Immediately after any such upset, reversal or disappointment, we could turn on the laugh track, and then our I-Pod would send into our ears the therapeutic: Ha! Ha! Ha!, Ho! Ho! Ho!, He! He! He!, etc. We would then remember that our life is but one big situation comedy. This would certainly help us to see the lighter side of everyday annoyances, upsets, and frustrations.
But is It Really Funny?
It could be argued that there is nothing funny about so many of mishaps that befall us everyday. Our eggs on the kitchen floor seem more annoying than anything else and losing a job can be a catastrophe. That is no doubt true. But consider the stuff that comic dreams are made of: humiliations, embarrassments, mishaps, misfortunes, plans backfiring, everything going wrong. Yes, suffering is the cause of laughter.
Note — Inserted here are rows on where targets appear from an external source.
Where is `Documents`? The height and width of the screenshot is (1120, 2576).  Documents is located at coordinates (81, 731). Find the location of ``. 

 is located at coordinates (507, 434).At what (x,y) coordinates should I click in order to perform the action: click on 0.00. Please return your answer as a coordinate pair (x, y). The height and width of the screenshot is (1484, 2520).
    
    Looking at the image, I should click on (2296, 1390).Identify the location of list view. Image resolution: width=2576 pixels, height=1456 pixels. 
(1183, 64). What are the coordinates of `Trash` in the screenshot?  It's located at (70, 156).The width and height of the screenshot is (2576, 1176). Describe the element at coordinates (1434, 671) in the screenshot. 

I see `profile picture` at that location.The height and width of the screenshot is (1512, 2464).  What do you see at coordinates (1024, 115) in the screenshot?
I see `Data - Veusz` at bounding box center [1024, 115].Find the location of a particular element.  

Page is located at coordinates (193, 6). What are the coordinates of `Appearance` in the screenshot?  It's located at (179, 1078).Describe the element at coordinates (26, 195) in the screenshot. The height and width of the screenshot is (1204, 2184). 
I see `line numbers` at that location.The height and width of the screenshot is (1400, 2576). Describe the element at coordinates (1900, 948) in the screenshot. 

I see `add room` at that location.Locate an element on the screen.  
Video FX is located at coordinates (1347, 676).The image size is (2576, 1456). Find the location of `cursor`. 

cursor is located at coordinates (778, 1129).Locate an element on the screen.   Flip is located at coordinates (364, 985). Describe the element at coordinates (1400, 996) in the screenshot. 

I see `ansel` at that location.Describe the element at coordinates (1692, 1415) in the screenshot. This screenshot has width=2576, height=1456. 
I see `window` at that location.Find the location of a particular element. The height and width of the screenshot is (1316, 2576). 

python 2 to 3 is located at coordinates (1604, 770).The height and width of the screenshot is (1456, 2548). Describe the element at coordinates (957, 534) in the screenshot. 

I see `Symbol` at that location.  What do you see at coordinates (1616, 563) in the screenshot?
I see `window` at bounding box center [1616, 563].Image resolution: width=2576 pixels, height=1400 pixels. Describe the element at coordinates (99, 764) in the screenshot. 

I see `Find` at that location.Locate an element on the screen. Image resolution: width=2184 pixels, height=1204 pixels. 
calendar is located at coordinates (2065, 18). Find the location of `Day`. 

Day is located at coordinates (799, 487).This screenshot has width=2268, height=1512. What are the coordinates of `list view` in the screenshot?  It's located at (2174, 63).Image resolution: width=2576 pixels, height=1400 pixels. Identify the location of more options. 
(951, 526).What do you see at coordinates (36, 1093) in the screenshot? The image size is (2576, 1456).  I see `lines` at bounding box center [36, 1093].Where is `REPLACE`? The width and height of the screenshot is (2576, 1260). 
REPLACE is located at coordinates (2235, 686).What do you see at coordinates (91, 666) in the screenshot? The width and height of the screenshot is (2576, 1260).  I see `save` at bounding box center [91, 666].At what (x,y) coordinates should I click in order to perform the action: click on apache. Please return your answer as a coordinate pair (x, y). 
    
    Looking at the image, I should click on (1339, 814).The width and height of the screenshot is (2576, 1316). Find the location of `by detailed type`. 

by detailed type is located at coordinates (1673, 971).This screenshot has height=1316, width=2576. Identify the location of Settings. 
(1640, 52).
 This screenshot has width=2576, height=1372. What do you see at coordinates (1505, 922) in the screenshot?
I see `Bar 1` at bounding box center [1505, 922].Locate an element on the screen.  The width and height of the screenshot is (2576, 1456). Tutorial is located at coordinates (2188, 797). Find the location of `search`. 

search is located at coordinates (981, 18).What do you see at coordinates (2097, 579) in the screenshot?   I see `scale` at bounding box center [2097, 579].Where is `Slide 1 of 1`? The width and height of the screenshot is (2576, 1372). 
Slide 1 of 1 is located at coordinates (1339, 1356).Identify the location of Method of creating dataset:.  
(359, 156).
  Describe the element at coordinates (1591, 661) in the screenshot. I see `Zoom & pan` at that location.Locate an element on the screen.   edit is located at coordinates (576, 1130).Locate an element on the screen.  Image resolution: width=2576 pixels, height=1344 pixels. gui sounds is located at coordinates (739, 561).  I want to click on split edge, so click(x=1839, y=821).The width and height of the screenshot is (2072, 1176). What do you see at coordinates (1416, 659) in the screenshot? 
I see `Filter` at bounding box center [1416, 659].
But here is the thing. When we see people suffering on stage or in a film or a TV show, we laugh. That is because we have a certain aesthetic distance. As its often said, suffering plus distance equals comedy. We laugh at something that happened long ago because we have acquired a temporal distance. Either way, laughter requires the perception of suffering at a distance.
But why wait ten years to find something that happened to us funny? Why not, Laughter Now! Thus my notion of laugh therapy involves helping people develop the necessary distance such that they need not rely on comedians or on jokes for their laughs, and they need not have to acquire an aesthetic or temporal distance. They can acquire a distance based on insight into life. They can, in other words, acquire transcendence.
As the poet Baudelaire wrote: “The man who trips would be the last to laugh at his own fall, unless he happened to be a philosopher, one who had acquired by habit a power of rapid self-division and thus of assisting as a disinterested spectator at the phenomenon of his own ego. But such cases are rare” The quality of being disinterested comes from that distance or transcendence and is the key to being able to laugh at oneself.
Thus time, Mark’s Walking Laugh Track Device would no longer be needed, for in one’s mind’s ear one will hear the laugher — resounding at appropriate moments — as one proceeds through the day.